Other boats ‘potlicking’ (butting in on) a well-researched fishing spot is a hazard, as are seals, which destroy the catch before it’s been landed.
A rich crab catch
Amid all this, the price of the catch fluctuates, especially during the week before a COVID-affected Christmas.
Yet one young first-timer makes as much from one crab as he would from an hour’s work elsewhere. He’s earned it, though. Beautifully shot and professionally revealing, it was a show which taught landlubbers a lot.
Great new drama
Meanwhile, as sure as the tide goes in and out, if Stephen Graham is in a new drama series two things about it will be certain.
One, he will be excellent, because he always is, displaying a perfect balance of sensitivity and menace, depending on the role.
The other certainty is that it will be a tough watch, as we’ve seen in his recent hits like prison drama Time, in which he played a fierce but blackmailed prison guard, and COVID care home drama Help, as harrowing a watch as we’ve had in recent times.
The first episode of The Walk-In (STV) measured up in both fashions, although so far it hasn’t come close to the heights of either of the above.

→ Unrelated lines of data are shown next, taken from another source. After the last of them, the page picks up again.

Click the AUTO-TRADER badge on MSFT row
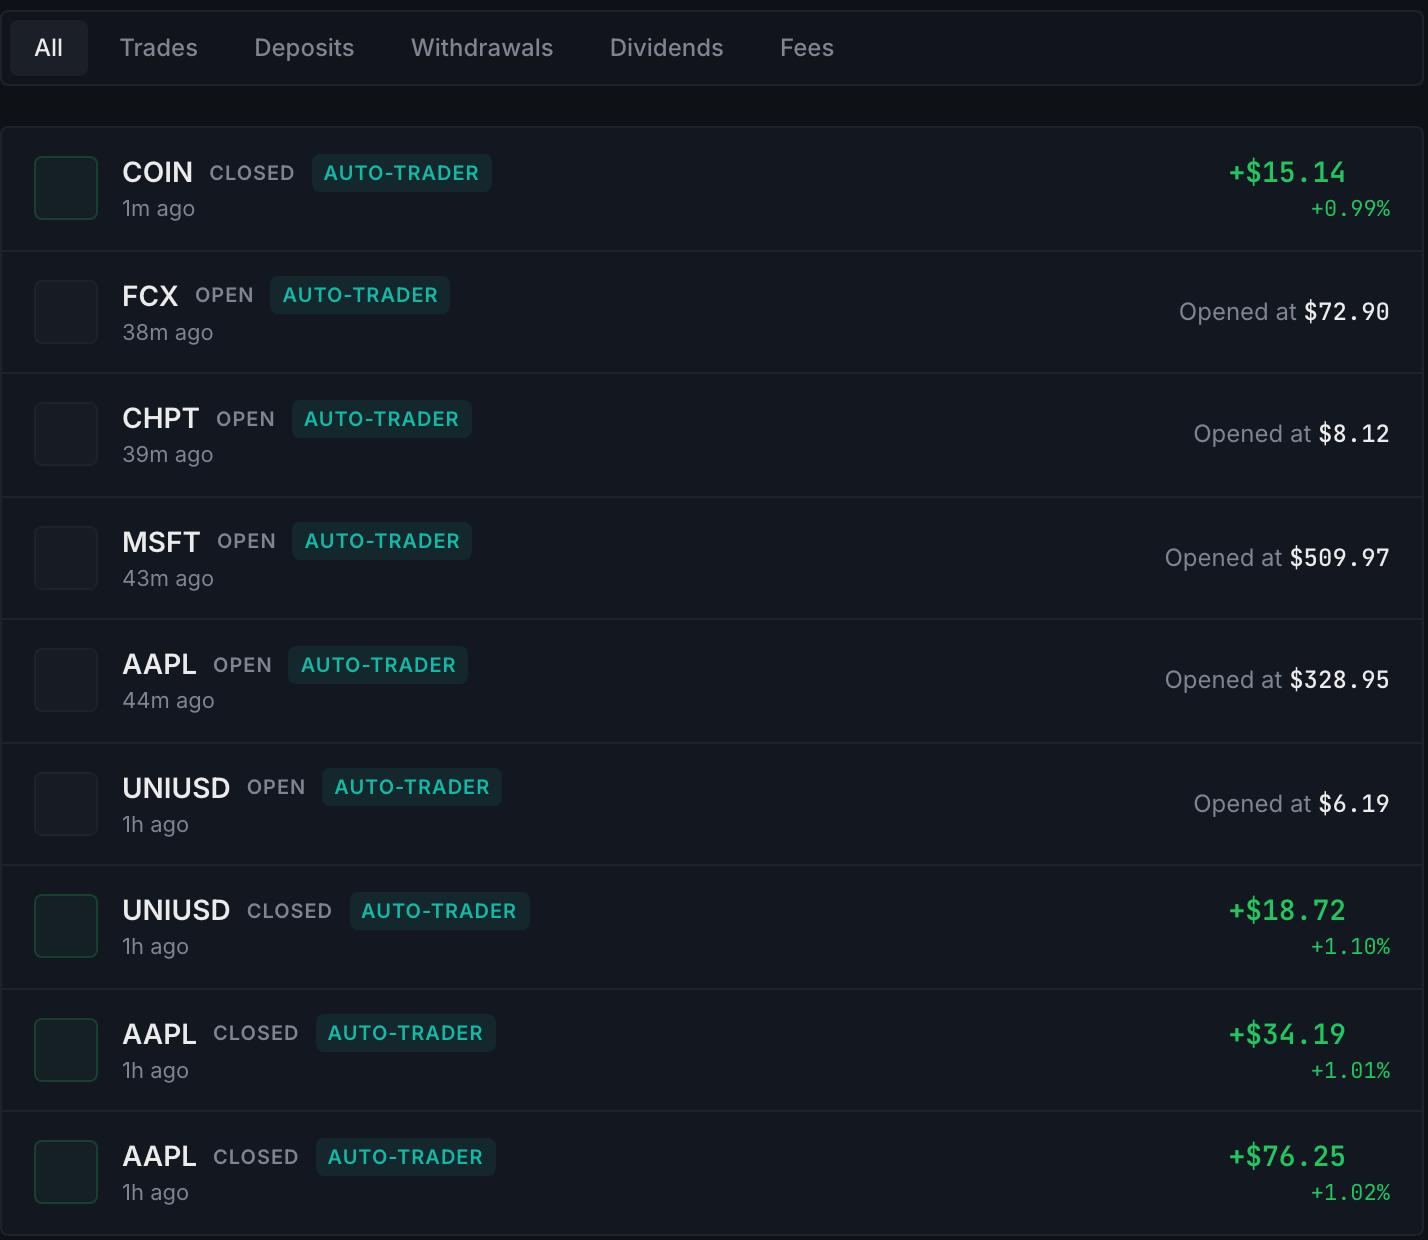This screenshot has width=1428, height=1240. click(x=382, y=541)
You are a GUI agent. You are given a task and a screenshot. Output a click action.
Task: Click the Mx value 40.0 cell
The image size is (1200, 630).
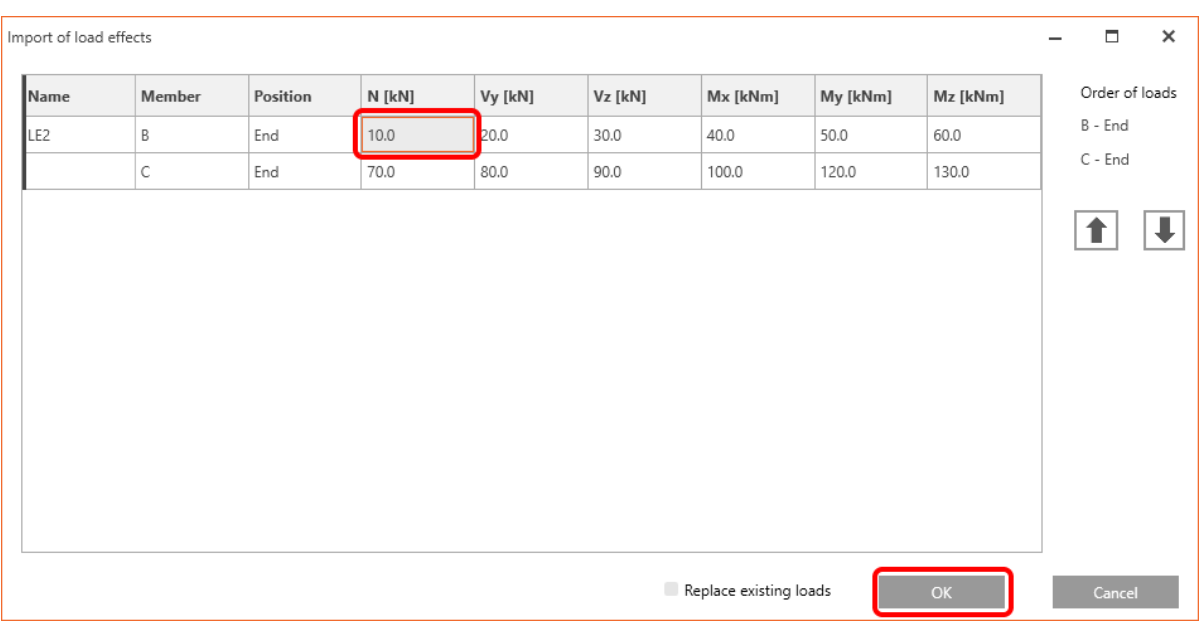698,133
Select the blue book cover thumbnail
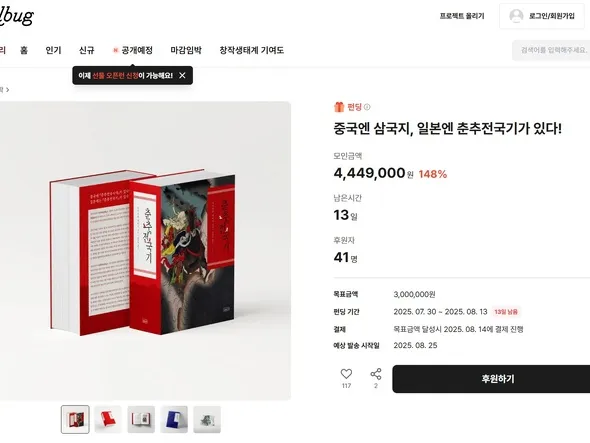 (174, 419)
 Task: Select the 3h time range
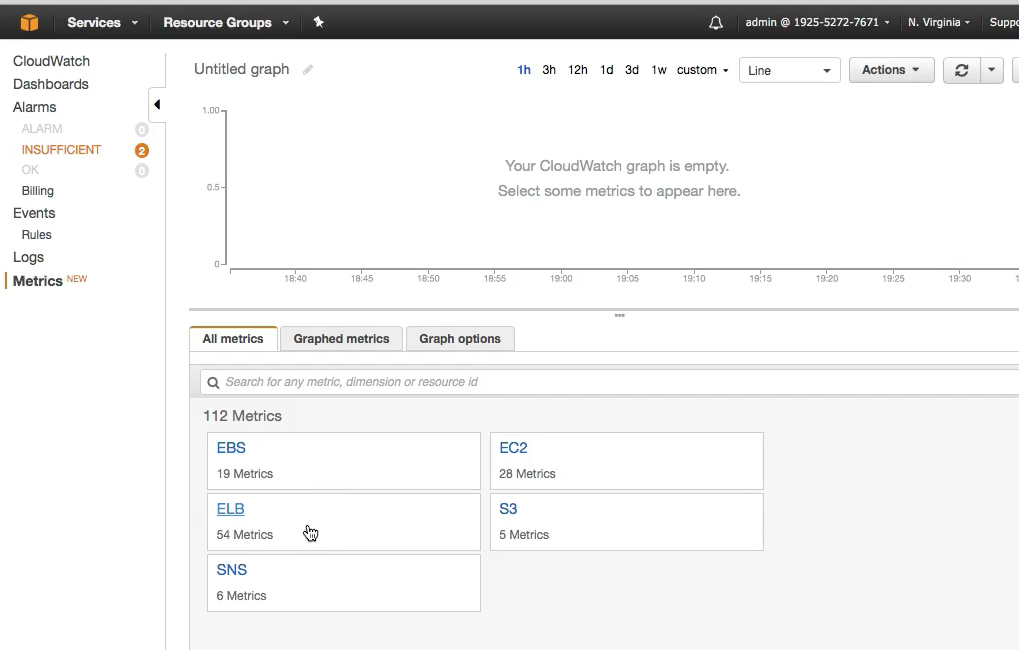tap(549, 70)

Created and written by Jeff Pope (A Confession, Little Boy Blue, a stack of ITV’s other finest dramas), it tells the true story of an investigation into recent far-right activity in Britain.
An uncomfortable watch
It isn’t a comfortable watch, beginning with a dramatisation of the real-life attempted murder of Sikh dentist Dr Sarandev Bhambra in Wales in 2015 and ending with the murder of MP Jo Cox the following summer.
In the midst of these events, we meet Graham’s character Matthew Collins, another real-life figure.
In his first scene he’s giving a lecture about the far-right to a group of college students, a model of upright society – until he reveals he knows so much on the subject because he was a Neo-Nazi himself.
A member of a far-right gang in his youth, Collins has for many years investigated Neo-Nazis as part of the group Hope Not Hate.
This opening episode was a soft introduction to him, showing his work alongside colleagues like Nick, played by Jason Flemyng, and the precautions he has to take in his life.
The raw, real-life political edge aside, it felt much like a contemporary crime thriller. Yet Graham is here, and his presence gives any story urgency, so we’ll keep watching.